Exercise description — Exact copy, pictures omitted: the line holding "Given: Click into" and every line after it down to the end of the entries.

Data shown —
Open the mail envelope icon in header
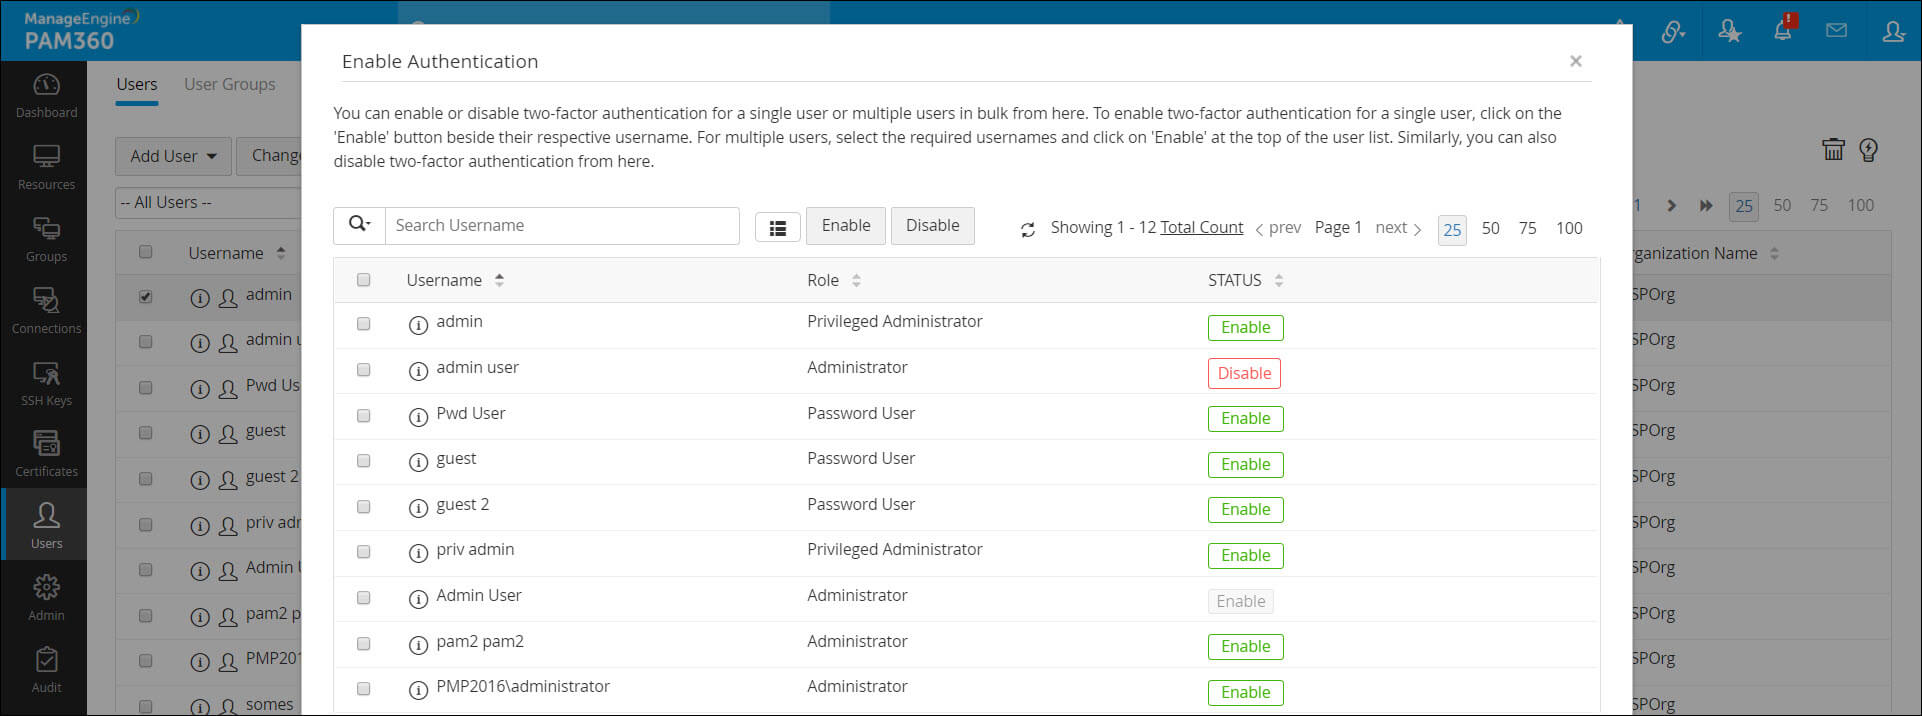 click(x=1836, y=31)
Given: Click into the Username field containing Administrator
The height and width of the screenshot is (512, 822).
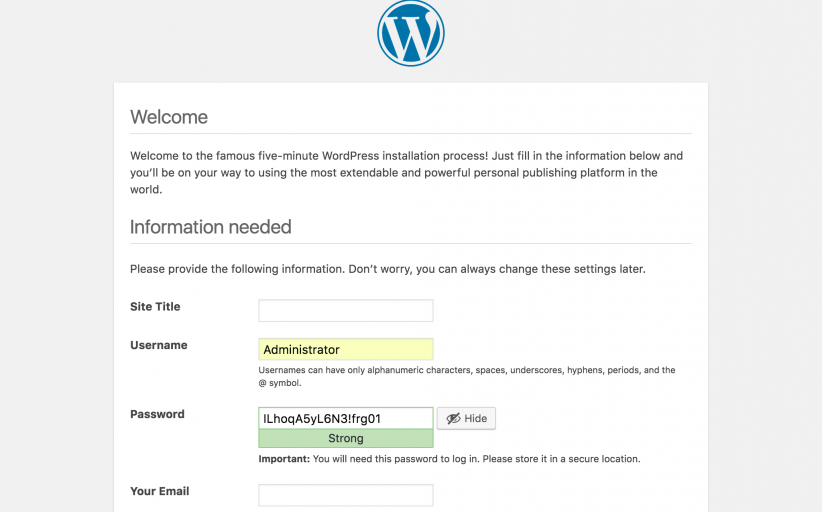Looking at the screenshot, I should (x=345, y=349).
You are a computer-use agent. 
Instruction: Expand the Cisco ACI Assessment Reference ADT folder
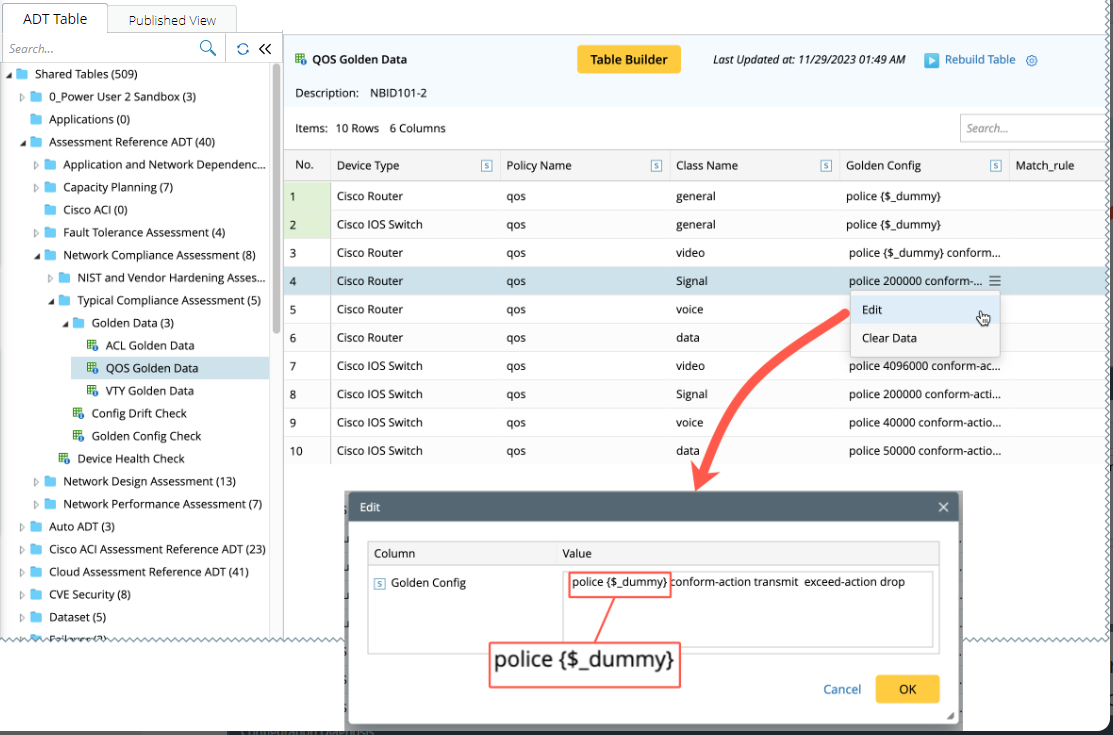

Result of this task —
Given: Click into the Username field containing Administrator
The height and width of the screenshot is (512, 822).
Looking at the screenshot, I should (x=345, y=349).
You are a computer-use agent. 
Instruction: Expand the Cisco ACI Assessment Reference ADT folder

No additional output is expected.